# New coffee maker needed



## danwel (Feb 18, 2007)

At the moment i have a tassimo machine and to be honest i like it use mainly the costa pods.

However i can't help but think that i may be missing a trick here and want to be able to use different types of coffee beans to make a nice brew.

I am just after some suggestions as to what i should be looking to buy, i am not looking to spend a fortune and want something that will do a job.

I have looked at the usual cafetieres but i have also stumbled across the aeropress which i have linked to that looks decent but any suggestions would be gratefully received.

http://www.aeropresscoffee.co.uk


----------



## tazzzak (Apr 30, 2016)

We have delonghi bean to cup machine bought from currys 4 years ago still going strong cost about £300


----------



## empsburna (Apr 5, 2006)

Aero press is great, easy to clean too. Won't give you same taste or texture as a pressurised machine.


----------



## rhysduk (Sep 11, 2012)

empsburna said:


> Aero press is great, easy to clean too. Won't give you same taste or texture as a pressurised machine.


But very close! I have an Aeropress and a Gaggia Classic espresso machin (plus grinder). Gaggia is the go to machine for me or the aeropress if I'm slightly rushed.


----------



## danwel (Feb 18, 2007)

rhysduk said:


> But very close! I have an Aeropress and a Gaggia Classic espresso machin (plus grinder). Gaggia is the go to machine for me or the aeropress if I'm slightly rushed.

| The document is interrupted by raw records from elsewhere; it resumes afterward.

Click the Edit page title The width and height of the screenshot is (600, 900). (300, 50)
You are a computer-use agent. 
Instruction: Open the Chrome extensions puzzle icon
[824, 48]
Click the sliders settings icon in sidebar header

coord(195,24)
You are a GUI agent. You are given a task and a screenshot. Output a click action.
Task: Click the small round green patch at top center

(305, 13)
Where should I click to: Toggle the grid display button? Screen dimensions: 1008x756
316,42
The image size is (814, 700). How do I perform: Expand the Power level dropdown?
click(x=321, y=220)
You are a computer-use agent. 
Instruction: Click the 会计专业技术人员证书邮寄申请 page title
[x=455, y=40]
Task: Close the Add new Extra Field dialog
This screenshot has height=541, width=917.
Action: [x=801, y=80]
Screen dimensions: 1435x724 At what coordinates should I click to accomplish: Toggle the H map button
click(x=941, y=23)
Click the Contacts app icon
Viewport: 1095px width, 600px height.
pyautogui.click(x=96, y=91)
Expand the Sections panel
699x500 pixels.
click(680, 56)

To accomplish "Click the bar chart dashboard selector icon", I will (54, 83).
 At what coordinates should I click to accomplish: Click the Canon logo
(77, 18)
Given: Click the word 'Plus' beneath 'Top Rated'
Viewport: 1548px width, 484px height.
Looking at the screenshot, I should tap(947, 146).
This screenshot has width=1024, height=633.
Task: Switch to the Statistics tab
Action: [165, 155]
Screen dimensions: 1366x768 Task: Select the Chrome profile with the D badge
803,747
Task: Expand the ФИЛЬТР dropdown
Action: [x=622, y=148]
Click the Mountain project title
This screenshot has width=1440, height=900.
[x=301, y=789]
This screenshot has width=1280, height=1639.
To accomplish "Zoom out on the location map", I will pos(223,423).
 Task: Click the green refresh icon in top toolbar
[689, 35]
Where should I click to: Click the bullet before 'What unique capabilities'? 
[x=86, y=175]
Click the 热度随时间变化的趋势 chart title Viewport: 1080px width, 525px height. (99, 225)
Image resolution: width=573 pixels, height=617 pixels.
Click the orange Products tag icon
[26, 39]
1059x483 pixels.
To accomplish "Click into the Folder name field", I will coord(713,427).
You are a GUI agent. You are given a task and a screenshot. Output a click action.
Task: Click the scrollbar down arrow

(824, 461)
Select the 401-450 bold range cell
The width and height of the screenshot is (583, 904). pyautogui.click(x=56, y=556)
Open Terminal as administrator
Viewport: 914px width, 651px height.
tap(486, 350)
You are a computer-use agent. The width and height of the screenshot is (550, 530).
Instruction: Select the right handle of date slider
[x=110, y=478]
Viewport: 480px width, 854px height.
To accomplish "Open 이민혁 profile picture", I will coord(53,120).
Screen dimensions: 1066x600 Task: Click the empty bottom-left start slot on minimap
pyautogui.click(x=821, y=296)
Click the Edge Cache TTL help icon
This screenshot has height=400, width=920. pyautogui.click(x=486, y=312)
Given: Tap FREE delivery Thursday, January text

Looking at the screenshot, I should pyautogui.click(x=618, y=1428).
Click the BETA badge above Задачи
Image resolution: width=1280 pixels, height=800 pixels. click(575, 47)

Thanks for the info. I'm not looking to spend huge amounts of money just yet but may in the future buy something a bit better


----------



## rhysduk (Sep 11, 2012)

Whats the budget?


----------



## danwel (Feb 18, 2007)

rhysduk said:


> Whats the budget?


Not sure really if i am honest.


----------



## rhysduk (Sep 11, 2012)

Define "huge amounts of money" then  :thumb:


----------



## danwel (Feb 18, 2007)

rhysduk said:


> Define "huge amounts of money" then  :thumb:


I was just after something cheap and cheerful that would make me a nice coffee from beans that i had ground down hence the Aero press or something similar or even a cafetiere.

However i may now be in the market for a better coffee machine for the house and was thinking maybe a budget of say 75-125/150. Seems daft to buy something as a stop gap if i plan to upgrade in the not too distant future.


----------



## JB052 (Mar 22, 2008)

I just use fresh beans in a small grinder then transfer into a small pre-heated stainless steel cafetiere.

Aeropress looks just as good

http://coffeegeek.com/resources/noteworthy/aerobie


----------



## rhysduk (Sep 11, 2012)

The Aerobie is the one I have. Makes lovely smooth coffee and wuld be perfect for an office scenario when you can't stand some of the instant coffees that are around and don't want to lug an espresso machine around with you.


----------



## danwel (Feb 18, 2007)

rhysduk said:


> The Aerobie is the one I have. Makes lovely smooth coffee and wuld be perfect for an office scenario when you can't stand some of the instant coffees that are around and don't want to lug an espresso machine around with you.


Just need to get some coffee bought now and maybe a coffee grinder then i am good to go


----------



## rhysduk (Sep 11, 2012)

hasBean are popular. I'm using RedBer as I had issues with HasBean's beans.

You want a burr grinder. I have a Rancillio Rocky (Doserless) but if you didn't want to spend circa £200 on a grinder (however it will last a long time and serve you well for all types of coffee grounds from cafetiere to espresso to aeropress etc) then there are other good grinders about.


----------



## danwel (Feb 18, 2007)

rhysduk said:


> hasBean are popular. I'm using RedBer as I had issues with HasBean's beans.
> 
> You want a burr grinder. I have a Rancillio Rocky (Doserless) but if you didn't want to spend circa £200 on a grinder (however it will last a long time and serve you well for all types of coffee grounds from cafetiere to espresso to aeropress etc) then there are other good grinders about.


You're right i'm not sure i want to spend 200 quid on a grinder but i will have a look at redber thanks


----------



## slim_boy_fat (Jun 23, 2006)

Go old school?


----------



## pantypoos (Aug 7, 2014)

I love my nespresso machine, it makes wonderful coffee that i think is better than Costa, Nero etc. If it broke today i would go straight out to buy another.


----------